~ New Listing ~
Breathtaking Tuxedo Park, NY

2.500 Acres / Lot Size Area Sq Ft 108,900 / $525,000

This captivating level 2.5 acre lot on a mountaintop site is nestled in the historic gated village of Tuxedo Park, NY, a secret Alpine oasis surrounding three sparkling lakes and situated at the end of a tranquil cul-de-sac with breathtaking views of the Ramapo Mountains.

Exquisite custom designed home plans by noted architect & designer of several Tuxedo Park homes are available. Residents enjoy fishing, boating, swimming, and hiking within the Park, and nearby Hudson Valley activities including skiing, wineries, Storm King Art Center and much more. Delight in unmatched beautiful surroundings, privacy, and security, all only 50 Minutes from Manhattan.
This historic community in Orange County, NY, surrounded by the thick forests of the Ramapo Mountains and situated on the shores of Tuxedo Lake, is the first “gated” community of our country founded by Pierre Lorillard IV, a tobacco heir.

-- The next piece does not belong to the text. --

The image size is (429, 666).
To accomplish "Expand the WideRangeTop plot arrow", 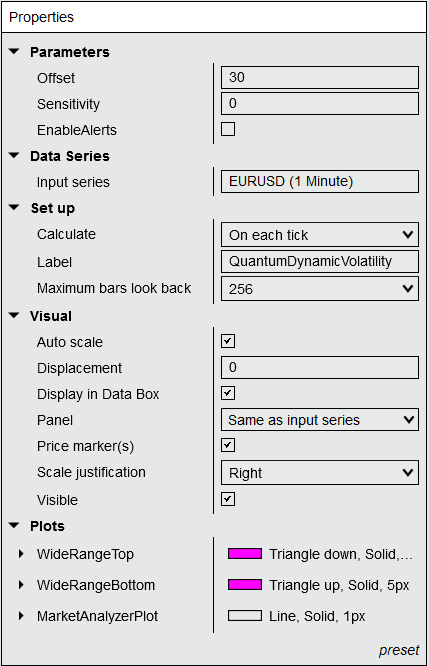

The name Tuxedo stems from the Lenape Indian word tucseto which means "land of the bear". Tuxedo then became more widely known for the elegant dinner jacket which eventually replaced the white tie and tails in the late1880's. This jacket style was actually introduced by the Prince of Wales to James Brown-Potter, an American financier and resident of the Tuxedo Park community who was visiting in London at the time.
Tuxedo Park was initially built as a hunting and fishing resort. It's 300+ lakeshore homes were owned by notables such as J.P. Morgan, William Waldorf Astor, and the family lineage of Vanderbilt, Morgan, Harriman, Pell, and Mortimer among others.

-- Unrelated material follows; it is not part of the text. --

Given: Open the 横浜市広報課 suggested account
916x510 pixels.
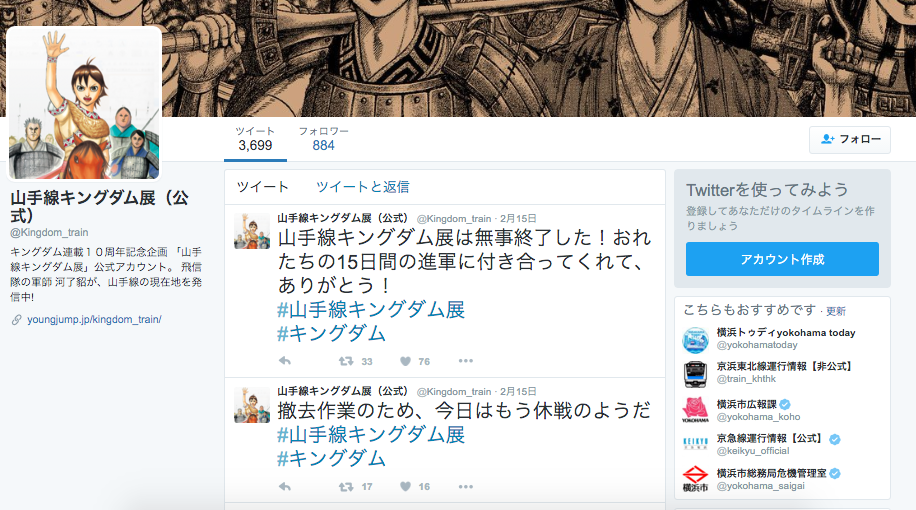Looking at the screenshot, I should click(x=747, y=404).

Tuxedo was also home to women who made their mark in society, business, politics, and the arts. For example, Brown-Potter's wife, Cora Urquhart Brown-Potter found her real passion in the theater. She performed on international stages and used her iconoclast celebrity for endorsements.
Natalie Blair was a passionate collector widely known for her impressive art, furniture and antiques. Most of Blair's collection is now in the Metropolitan Museum of Art. She donated her mansion, dubbed Blairhame, to the Tuxedo Park School now used to educate over 200 students in a blend of core academics including foreign language, fine and performing arts, athletics, community service, environmental stewardship, and character education.
Leading interior designer of the 1930's, Dorothy Draper fashioned her career through connections stemming from Tuxedo Park socials in an era when women barely took an occupation. Draper began by helping decorate neighbors homes, but then designed for hotels such as the Drake in Chicago, the Mayflower in Washington D.C., and the Hotel Carlyle in New York City, and later, retail stores, hospitals, even cars and planes.

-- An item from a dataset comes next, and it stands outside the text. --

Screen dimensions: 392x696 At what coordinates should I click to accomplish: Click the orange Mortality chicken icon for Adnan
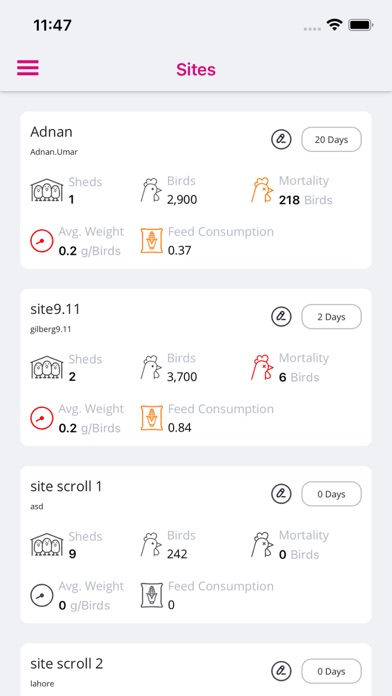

American author, novelist, and socialite Emily Post was the daughter of Bruce Price, an American architect famed for designing luxury communities including many of the "cottages" in Tuxedo Park. Post lived a well-heeled life complete with strict codes of conduct. Eventually, when her boys were grown, she wrote her book "Etiquette in Society, in Business, in Politics, and at Home", which became a Best Seller and made her career.

The above is only a smattering of the rich history of the Tuxedo Park community.